* Recorded information
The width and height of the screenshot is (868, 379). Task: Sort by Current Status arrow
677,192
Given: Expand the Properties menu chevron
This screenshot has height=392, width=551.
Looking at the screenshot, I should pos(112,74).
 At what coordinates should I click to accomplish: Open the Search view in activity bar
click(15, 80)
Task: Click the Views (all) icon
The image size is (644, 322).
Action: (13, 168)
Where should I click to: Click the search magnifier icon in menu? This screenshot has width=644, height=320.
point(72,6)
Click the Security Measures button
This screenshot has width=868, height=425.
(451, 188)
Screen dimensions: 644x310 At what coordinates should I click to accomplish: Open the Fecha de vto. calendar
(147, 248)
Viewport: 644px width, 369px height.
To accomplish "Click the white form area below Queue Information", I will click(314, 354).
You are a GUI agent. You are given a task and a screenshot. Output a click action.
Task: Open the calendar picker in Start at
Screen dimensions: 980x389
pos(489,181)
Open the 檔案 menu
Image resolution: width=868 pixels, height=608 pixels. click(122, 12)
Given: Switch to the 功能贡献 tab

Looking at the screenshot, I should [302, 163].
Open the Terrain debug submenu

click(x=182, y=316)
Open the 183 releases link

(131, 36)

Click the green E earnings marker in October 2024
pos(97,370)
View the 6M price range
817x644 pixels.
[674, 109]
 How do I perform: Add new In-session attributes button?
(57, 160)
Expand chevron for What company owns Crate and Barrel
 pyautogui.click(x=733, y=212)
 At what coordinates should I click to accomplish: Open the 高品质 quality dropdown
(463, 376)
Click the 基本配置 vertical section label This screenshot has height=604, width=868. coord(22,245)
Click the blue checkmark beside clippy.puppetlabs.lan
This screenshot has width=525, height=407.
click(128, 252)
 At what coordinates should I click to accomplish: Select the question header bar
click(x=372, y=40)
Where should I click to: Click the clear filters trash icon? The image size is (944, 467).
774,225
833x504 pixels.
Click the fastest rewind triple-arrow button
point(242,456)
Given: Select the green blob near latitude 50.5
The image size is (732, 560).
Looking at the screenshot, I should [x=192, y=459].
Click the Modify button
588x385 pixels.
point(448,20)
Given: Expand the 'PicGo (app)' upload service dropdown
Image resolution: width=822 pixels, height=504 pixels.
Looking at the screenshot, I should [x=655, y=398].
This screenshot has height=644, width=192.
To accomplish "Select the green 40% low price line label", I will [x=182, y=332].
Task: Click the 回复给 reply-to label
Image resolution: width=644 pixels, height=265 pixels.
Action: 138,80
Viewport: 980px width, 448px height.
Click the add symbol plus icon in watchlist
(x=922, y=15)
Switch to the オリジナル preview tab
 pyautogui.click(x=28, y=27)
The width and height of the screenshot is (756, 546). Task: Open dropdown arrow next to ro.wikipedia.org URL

* What needs to be done
Pick every line from the listing holding the string "Viewport", and copy it.

* Task answer
Viewport: 644px width, 369px height.
Viewport: 980px width, 448px height.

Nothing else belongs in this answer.